What Does the Bible Say About Eating Shrimp Really?

The Old Testament contains a variety of dietary laws that were given to the Israelites by God. These laws are explained in Leviticus 11 and Deuteronomy 14. They say that you can’t eat certain kinds of meat, like pork and shellfish.

Only fish with fins and scales was thought to be clean enough to eat when it came to seafood. Shellfish, including shrimp, were deemed unclean and therefore prohibited.

Historically, these dietary laws were significant in helping the Israelites distinguish themselves from other cultures and religions. Some researchers also think that the dietary laws were good for the Israelites’ health because some foods were more likely to be contaminated or make them sick.
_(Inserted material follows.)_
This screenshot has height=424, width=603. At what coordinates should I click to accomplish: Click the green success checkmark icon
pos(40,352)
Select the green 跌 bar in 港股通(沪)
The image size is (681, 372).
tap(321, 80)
In the New Testament, Jesus teachings on dietary restrictions are more flexible than those in the Old Testament. As Jesus says in Mark 7:14–23, what makes someone unclean is not what goes into their mouth, but what comes out of their heart. This suggests that Jesus is more concerned with inner purity than outward adherence to dietary laws.

Still, early Christians didn’t all agree on whether or not to follow the dietary rules in the Old Testament. In Acts 15, the apostles and elders got together to talk about this problem. They decided that non-Jews who became Christians did not have to follow the Jewish dietary rules. This choice was made because they believe that faith in Jesus alone saves people, not following strict diets.

Different interpretations of the Bibles dietary laws exist today among Jewish and Christian communities. Orthodox Jews, for example, still follow the dietary rules set out in the Old Testament, but many Christians think that these rules were taken away when Jesus came.

Modern Christians may also choose to follow certain dietary rules, like vegetarianism or veganism, for moral or health reasons. Ultimately, the Bibles teachings on dietary restrictions emphasize the importance of inner purity and obedience to Gods will.